Bug: First render doesn't create DOM nodes before next javascript is executed in script
This may have been discussed elsewhere but I wasn't able to find anything.
With the update to using createRoot in React 18, the DOM is created asynchronously, which means any code running after root.render() cannot depend on the DOM that React is creating.
React version: 18.2.0
Steps To Reproduce
const root = ReactDOM.createRoot(document.getElementById("app"));
root.render(
React.createElement("div", { id: "reactChild" }, "Rendered By React")
);
document.getElementById("reactChild").innerHTML = "Replaced By VanillaJS"; // this errors
The current behavior
JS will error because document.getElementById("reactChild") is null and not found
The expected behavior
React will render first and then document.getElementById("reactChild") will execute find the node
Is this just an expected result with React 18+? If you fallback and use ReactDOM.render() instead, it works as expected.
Hi @bryceosterhaus!
I think this is expected in React 18+, but you can make it sync by using flushSync(() => ...).
Try this, it should work:
// REACT 18
const root = ReactDOM.createRoot(document.getElementById("app18"));
ReactDOM.flushSync(() =>
root.render(
React.createElement("div", { id: "child18" }, "THIS DOESN'T WORK")
)
);
document.getElementById("child17").innerHTML = "THIS WORKS!";
document.getElementById("child18").innerHTML = "THIS WORKS!";
You really shouldn't alter nodes created by React from the outside as it'll mismatch from the virtual dom. Any particular use case I'm missing?

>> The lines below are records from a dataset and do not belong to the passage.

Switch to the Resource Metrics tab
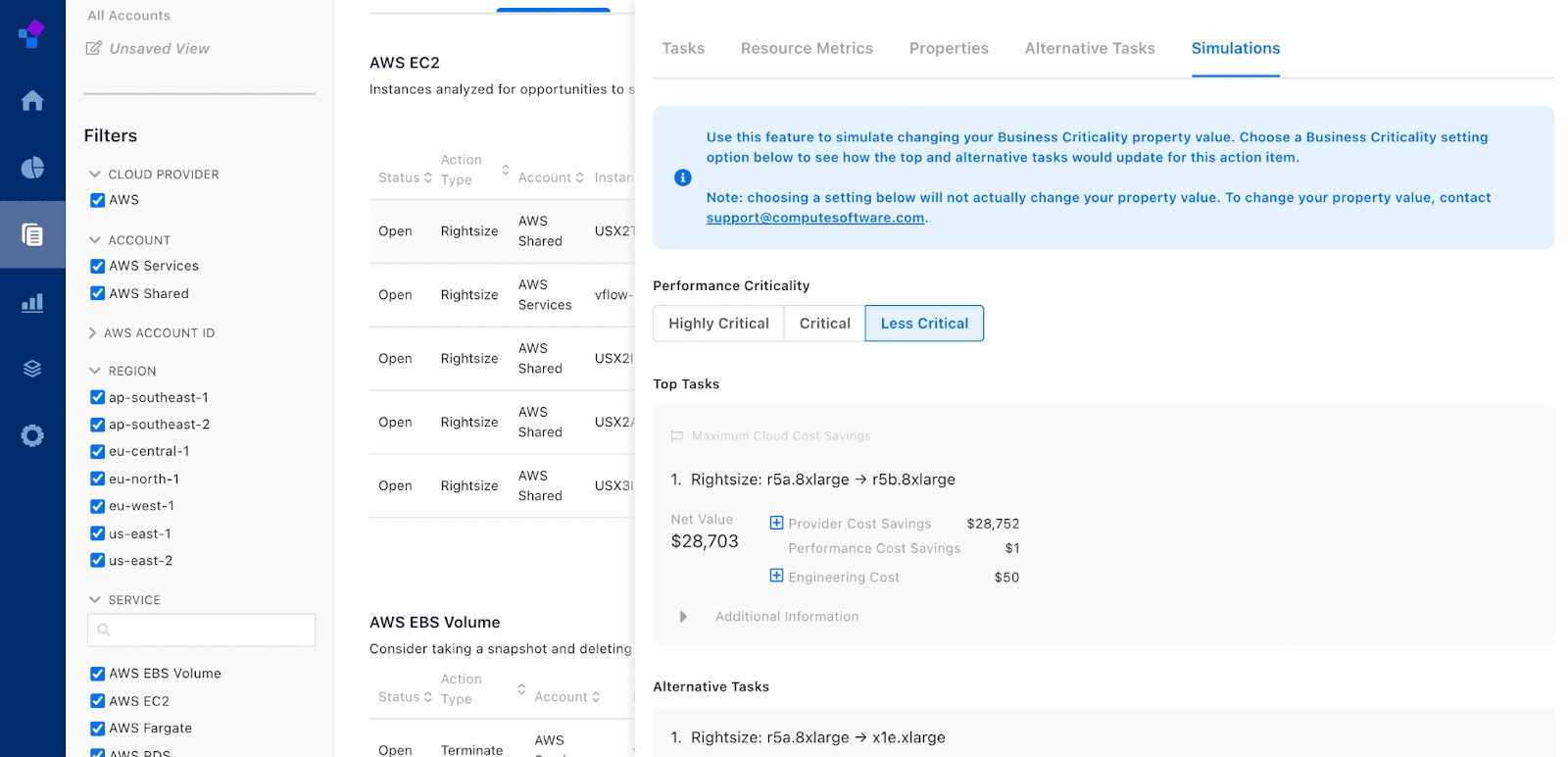The image size is (1568, 757). coord(807,48)
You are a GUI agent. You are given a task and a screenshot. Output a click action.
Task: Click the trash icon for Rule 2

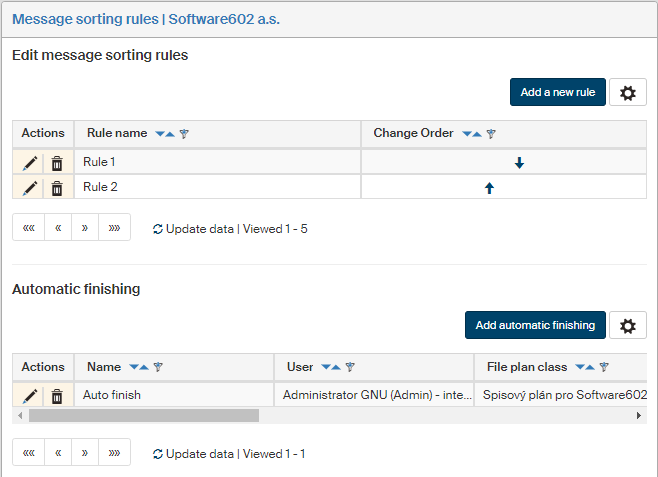[x=57, y=188]

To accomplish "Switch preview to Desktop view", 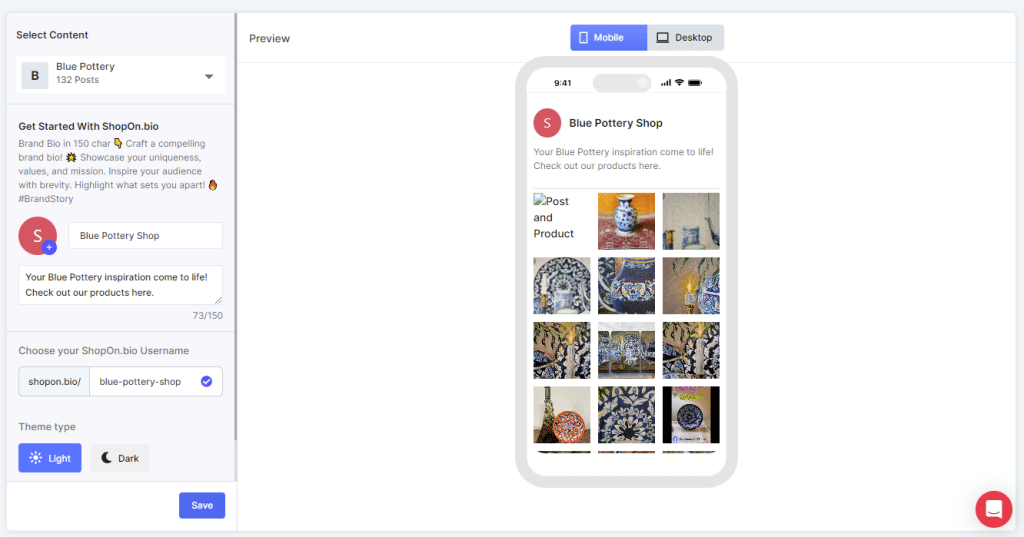I will coord(685,38).
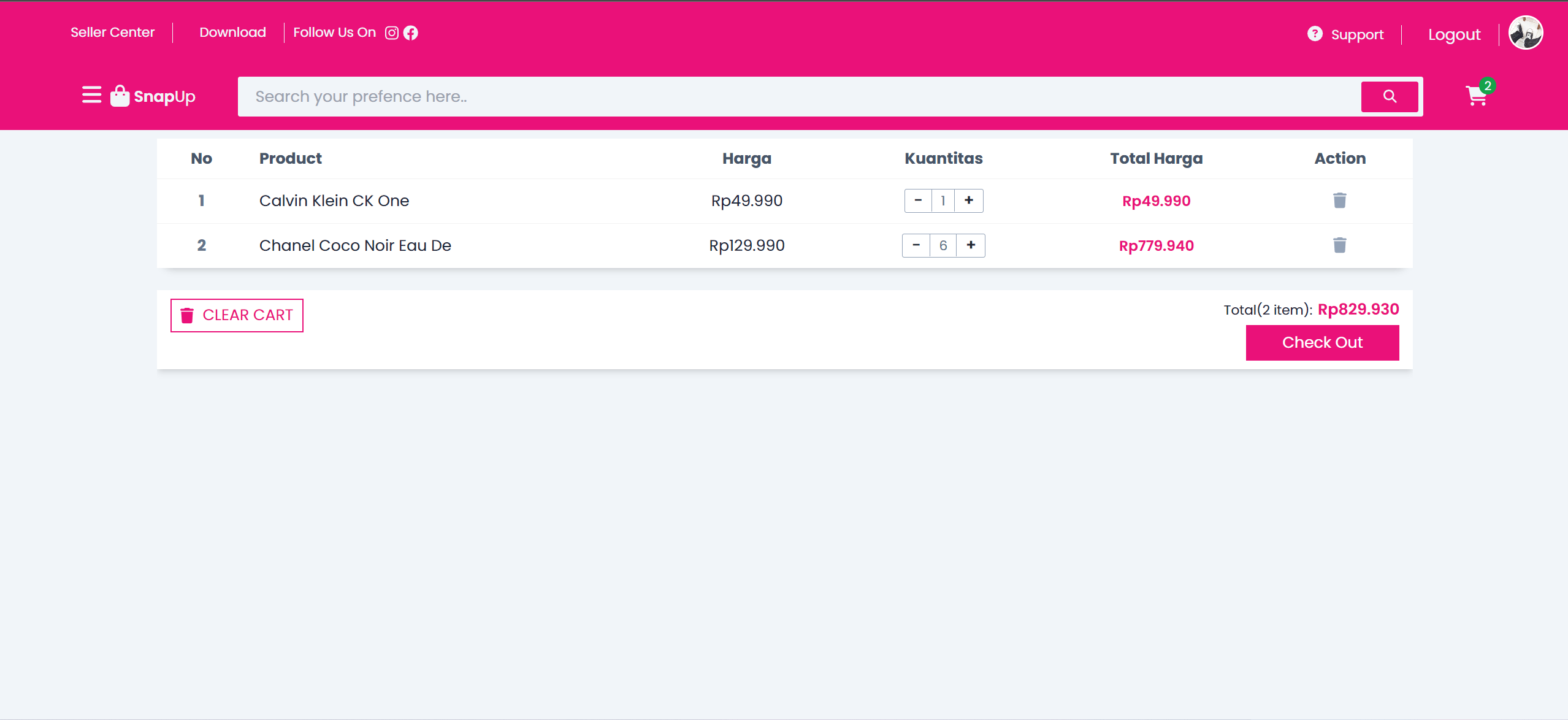Decrease Calvin Klein CK One quantity
1568x720 pixels.
pos(918,201)
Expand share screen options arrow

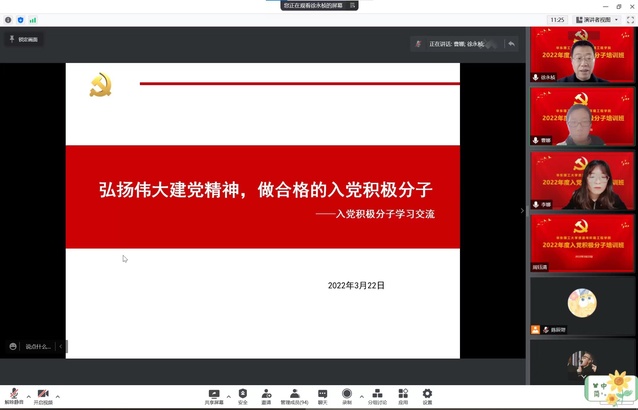[228, 396]
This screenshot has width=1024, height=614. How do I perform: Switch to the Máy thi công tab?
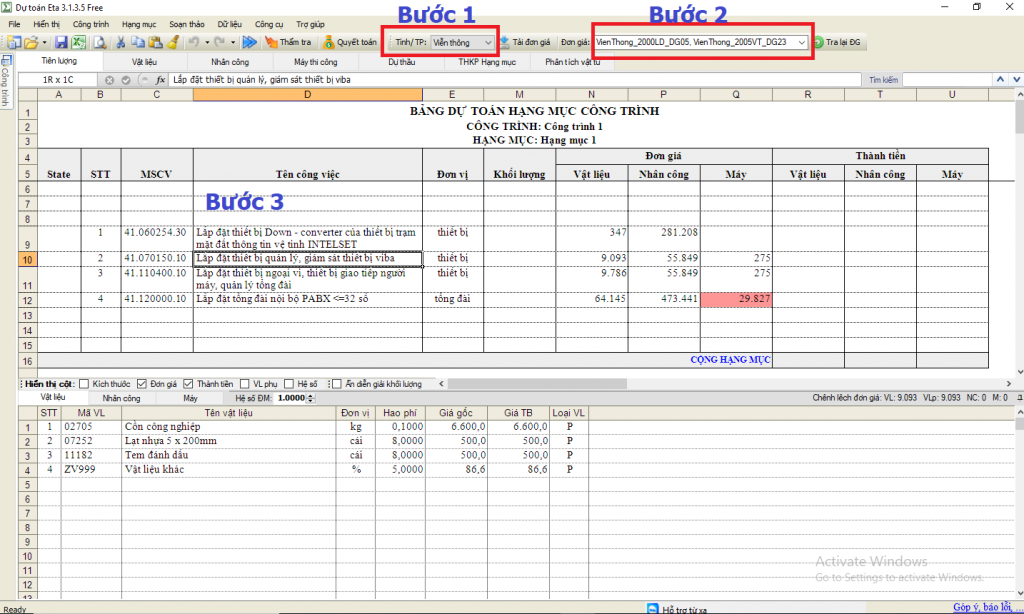coord(315,62)
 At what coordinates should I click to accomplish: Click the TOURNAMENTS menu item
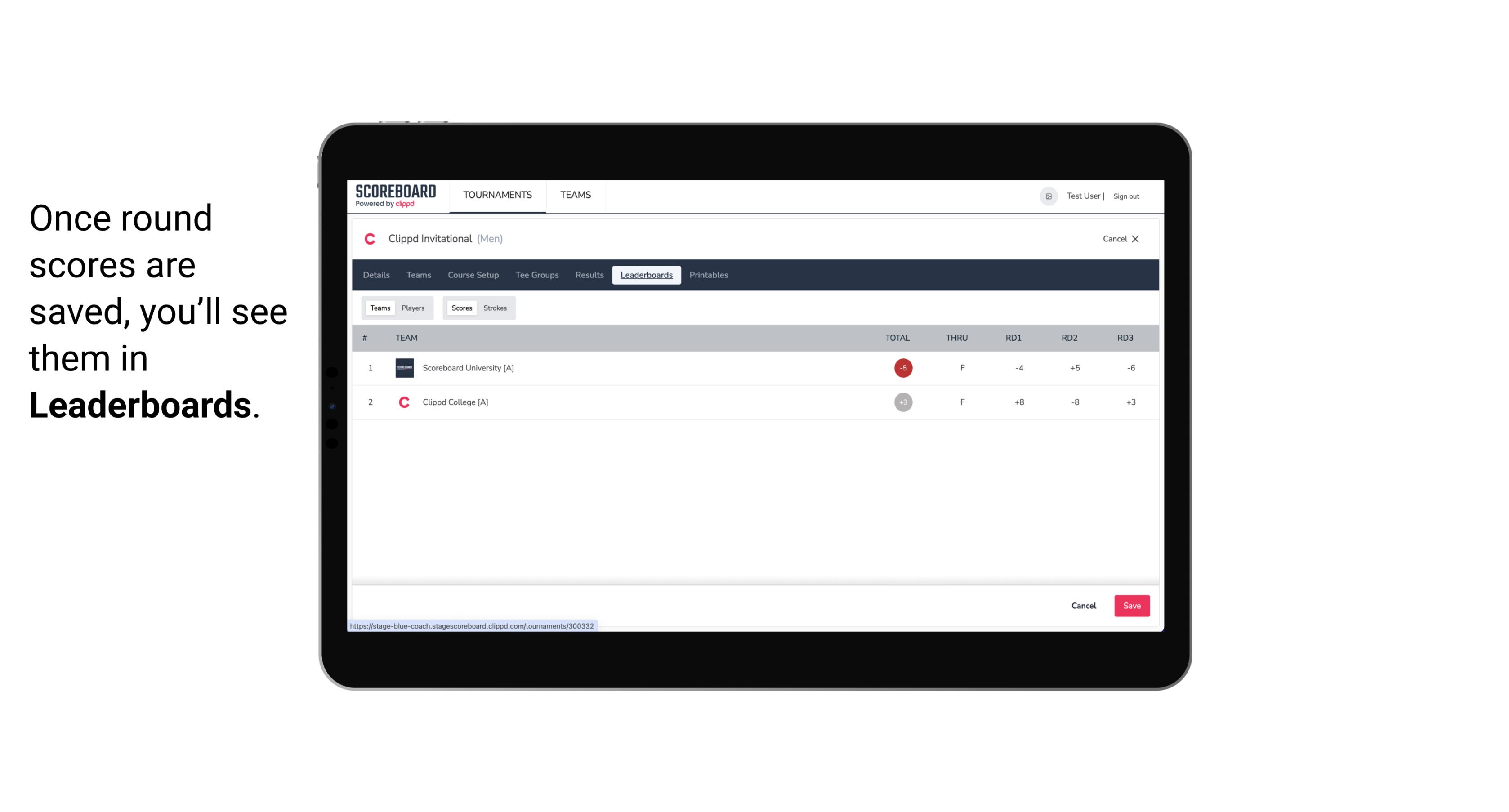(498, 195)
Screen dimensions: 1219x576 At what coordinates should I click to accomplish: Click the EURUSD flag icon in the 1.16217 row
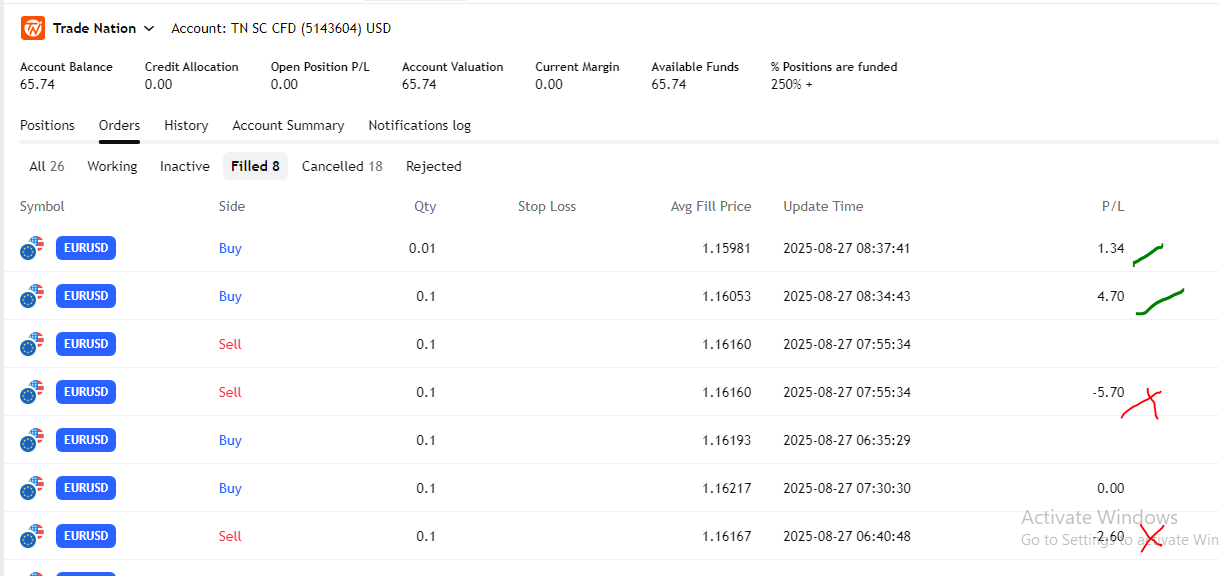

Besides, flushSync forces React to render the tree in sync, which will definitely hurt performance at some point.
It isn't ideal, but in our use case it is possible that we would render part of the page with a shared React component and then a team or customer may want to write their own inline javascript that reads some data from the DOM that React created. The server then puts all these together on the same page. For example:
// Rendered by the platform
<script type="text/javascript">
const root = //...
root.render(<Button id="myButton" />);
</script>
// Added by another team/customer
<script type="text/javascript">
const button = document.getElementById('myButton');
// do something here with button...
</script>
Regardless, it still strikes me as odd that before/after React 18, this behavior is significantly different.
Thanks @gianlucadifrancesco, that does work. I still find it an odd behavior though, especially because just reading through a script like my example above, it isn't intuitive that the element won't be created in time. I know React 18+ has async rendering now, but I didn't expect my script to continue executing without the DOM being created yet for that initial render.